▶ _Selected extract_
Published on: December 13, 2012
Got the following email about Supervalu's lawsuit designed to prevent its former executive, Leon Bergmann, from taking a job at Unified Grocers because of a non-compete document he signed:A key detail of the Supervalu/Bergmann issue is the term... "Independent Business". The independent business side of Supervalu appears to be doing somewhat better than the corporate banners thanks to the independents who are supplied by the Supervalu wholesale regions. As the former president of independent business, Bergmann knows the services, marketing programs, pricing and other systems Supervalu offers to their affiliated independent retailers. In addition, it's likely he personally knows a lot of the Supervalu independent retailers in the western US.
Unified Grocers is a "retailer owned coop" and having someone with Bergmann's extensive knowledge of Supervalu wholesale and contacts with its "independent" retailers could give Unified a double competitive advantage. That being, United's retailers gaining information to better compete against their Supervalu independent competitors, plus giving Unified a foot in the door with Supervalu independents who could be new candidates for coop membership.
Yesterday it was announced that Clarence Gabriel has stepped down as president/CEO of Haggen Inc., the 28-store Washington State-based chain, to be replaced by a three-person "office of the president."
Which led MNB user Michael Griswold to write:Setting up an Office of the President with 3 people running the company reminds me of a popular football adage – If you have 2 starting quarterbacks, you have no starting quarterback.

(Word and element pointing entries)

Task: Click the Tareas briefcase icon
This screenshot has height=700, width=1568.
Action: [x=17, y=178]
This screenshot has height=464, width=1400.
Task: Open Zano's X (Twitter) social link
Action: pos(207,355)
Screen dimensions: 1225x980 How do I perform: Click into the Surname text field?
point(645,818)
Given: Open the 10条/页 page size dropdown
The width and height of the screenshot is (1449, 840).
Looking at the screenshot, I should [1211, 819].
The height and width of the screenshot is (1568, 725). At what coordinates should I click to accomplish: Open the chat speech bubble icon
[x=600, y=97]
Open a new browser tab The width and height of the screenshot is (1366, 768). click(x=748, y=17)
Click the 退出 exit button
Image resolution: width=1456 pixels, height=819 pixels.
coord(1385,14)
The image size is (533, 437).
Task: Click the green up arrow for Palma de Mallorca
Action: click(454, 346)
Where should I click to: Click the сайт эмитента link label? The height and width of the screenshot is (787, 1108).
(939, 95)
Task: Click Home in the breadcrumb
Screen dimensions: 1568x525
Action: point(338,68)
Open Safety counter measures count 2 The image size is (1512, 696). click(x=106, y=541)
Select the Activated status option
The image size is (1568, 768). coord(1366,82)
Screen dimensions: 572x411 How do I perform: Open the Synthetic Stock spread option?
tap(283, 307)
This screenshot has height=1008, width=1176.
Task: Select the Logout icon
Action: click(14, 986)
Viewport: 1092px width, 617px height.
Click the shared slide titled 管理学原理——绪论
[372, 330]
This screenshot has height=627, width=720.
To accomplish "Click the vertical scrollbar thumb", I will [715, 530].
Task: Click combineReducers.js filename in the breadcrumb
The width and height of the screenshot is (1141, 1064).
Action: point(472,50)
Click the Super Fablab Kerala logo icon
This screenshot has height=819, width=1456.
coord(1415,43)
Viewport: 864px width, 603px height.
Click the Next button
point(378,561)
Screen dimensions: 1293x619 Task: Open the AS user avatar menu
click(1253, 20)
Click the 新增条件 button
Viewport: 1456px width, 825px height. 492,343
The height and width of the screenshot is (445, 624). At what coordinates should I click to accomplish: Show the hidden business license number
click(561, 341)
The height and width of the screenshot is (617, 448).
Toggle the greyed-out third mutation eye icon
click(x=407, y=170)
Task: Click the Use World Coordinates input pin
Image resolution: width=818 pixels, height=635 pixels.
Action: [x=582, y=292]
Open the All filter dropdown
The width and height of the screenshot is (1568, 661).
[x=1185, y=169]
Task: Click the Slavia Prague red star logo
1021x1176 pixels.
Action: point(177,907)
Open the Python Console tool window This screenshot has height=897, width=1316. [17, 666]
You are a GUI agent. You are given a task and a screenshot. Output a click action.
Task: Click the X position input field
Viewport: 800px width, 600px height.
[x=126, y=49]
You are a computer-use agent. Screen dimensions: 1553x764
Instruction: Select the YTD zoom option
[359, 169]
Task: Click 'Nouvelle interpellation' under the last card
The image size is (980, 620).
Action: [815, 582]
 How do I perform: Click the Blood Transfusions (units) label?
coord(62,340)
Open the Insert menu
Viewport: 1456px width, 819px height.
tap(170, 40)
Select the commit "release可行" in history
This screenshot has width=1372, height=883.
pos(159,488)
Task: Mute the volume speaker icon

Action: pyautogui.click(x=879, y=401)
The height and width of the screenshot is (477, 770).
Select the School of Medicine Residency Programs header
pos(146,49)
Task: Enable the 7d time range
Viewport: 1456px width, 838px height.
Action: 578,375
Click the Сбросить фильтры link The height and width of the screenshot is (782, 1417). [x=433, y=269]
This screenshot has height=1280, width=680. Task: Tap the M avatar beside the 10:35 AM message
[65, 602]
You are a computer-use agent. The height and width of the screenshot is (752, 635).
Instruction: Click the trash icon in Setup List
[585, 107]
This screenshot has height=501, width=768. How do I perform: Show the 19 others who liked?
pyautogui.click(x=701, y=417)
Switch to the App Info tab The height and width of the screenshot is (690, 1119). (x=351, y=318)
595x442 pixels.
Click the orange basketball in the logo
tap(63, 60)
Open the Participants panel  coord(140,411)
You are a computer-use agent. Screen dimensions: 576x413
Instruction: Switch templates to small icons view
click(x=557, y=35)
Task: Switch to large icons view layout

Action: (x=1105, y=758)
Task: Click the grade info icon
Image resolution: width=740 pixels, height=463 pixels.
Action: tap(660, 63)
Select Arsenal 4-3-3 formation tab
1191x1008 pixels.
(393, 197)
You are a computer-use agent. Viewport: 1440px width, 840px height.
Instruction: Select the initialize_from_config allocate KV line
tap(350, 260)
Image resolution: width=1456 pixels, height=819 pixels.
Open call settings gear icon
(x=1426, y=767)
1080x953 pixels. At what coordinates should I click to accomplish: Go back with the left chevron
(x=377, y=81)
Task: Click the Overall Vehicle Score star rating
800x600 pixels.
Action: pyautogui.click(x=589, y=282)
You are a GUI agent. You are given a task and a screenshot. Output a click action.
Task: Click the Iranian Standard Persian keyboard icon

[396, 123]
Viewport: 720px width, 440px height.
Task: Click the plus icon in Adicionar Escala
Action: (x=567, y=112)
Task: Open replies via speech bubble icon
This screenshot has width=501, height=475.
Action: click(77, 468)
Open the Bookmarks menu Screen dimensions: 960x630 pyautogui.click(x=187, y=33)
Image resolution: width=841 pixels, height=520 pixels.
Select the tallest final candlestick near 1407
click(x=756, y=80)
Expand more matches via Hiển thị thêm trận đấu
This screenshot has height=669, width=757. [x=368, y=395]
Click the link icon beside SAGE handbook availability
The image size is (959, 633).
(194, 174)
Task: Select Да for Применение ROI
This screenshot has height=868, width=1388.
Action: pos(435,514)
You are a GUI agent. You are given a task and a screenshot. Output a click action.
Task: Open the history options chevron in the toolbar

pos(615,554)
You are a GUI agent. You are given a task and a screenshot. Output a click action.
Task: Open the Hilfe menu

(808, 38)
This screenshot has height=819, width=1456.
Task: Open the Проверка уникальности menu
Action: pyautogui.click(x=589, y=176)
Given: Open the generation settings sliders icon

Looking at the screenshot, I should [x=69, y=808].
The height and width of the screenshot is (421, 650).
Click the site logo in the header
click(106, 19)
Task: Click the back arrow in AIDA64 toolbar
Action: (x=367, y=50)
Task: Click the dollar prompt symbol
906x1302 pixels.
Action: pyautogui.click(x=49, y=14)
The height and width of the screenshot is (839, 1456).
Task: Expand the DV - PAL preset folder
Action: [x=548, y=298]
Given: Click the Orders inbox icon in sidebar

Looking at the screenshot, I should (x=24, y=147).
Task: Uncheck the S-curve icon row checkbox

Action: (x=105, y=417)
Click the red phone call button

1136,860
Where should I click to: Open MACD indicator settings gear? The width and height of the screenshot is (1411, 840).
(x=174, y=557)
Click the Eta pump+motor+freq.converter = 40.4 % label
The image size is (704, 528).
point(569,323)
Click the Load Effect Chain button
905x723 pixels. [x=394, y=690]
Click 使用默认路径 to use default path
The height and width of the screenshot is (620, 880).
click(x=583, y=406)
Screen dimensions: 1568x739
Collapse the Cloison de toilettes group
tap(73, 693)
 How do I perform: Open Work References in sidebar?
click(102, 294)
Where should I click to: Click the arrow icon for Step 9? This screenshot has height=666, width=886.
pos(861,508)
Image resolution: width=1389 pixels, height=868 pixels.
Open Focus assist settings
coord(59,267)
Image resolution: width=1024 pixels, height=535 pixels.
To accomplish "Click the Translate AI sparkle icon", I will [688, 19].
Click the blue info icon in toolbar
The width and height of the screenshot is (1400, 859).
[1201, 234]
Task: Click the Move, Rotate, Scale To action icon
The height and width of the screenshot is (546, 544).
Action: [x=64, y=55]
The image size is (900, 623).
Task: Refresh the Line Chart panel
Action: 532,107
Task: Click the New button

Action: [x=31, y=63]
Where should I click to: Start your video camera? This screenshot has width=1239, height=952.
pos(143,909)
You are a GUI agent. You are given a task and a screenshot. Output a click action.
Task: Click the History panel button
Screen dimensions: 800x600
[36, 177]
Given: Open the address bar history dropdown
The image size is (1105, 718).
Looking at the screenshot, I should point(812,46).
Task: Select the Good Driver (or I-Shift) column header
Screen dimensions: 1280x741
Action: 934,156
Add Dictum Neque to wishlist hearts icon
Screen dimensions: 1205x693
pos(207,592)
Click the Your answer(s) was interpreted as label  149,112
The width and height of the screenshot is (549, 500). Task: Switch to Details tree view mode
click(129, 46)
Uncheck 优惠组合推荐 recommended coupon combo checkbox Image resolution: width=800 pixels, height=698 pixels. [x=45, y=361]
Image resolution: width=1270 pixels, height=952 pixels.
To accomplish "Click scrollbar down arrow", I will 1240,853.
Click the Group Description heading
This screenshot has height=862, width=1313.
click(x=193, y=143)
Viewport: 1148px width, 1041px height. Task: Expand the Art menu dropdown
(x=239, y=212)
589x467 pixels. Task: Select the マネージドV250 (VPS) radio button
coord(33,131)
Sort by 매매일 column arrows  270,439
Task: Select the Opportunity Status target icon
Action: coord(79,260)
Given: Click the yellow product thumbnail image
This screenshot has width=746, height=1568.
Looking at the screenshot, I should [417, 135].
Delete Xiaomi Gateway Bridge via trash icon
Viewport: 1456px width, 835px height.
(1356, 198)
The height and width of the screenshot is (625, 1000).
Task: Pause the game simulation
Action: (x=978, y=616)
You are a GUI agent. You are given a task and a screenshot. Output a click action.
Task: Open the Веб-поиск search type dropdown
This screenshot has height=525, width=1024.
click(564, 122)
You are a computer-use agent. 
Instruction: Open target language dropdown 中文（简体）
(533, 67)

▶ _Requirement 1_
In the grocery news item, what position did Clarence Gabriel leave?
▶ _Requirement 2_
Rewrite the part of the grocery news item that opens with the words containing "Unified Grocers is" and closes with "for coop membership.", putting "cooperative" in place of "coop".
▶ _Requirement 3_
Name every person the grocery news item mentions by name.
None of this data is needed for the work.

▶ _Correct answer 1_
He stepped down as president/CEO of Haggen Inc.

▶ _Correct answer 2_
Unified Grocers is a "retailer owned cooperative" and having someone with Bergmann's extensive knowledge of Supervalu wholesale and contacts with its "independent" retailers could give Unified a double competitive advantage. That being, United's retailers gaining information to better compete against their Supervalu independent competitors, plus giving Unified a foot in the door with Supervalu independents who could be new candidates for cooperative membership.

▶ _Correct answer 3_
Leon Bergmann, Clarence Gabriel, Michael Griswold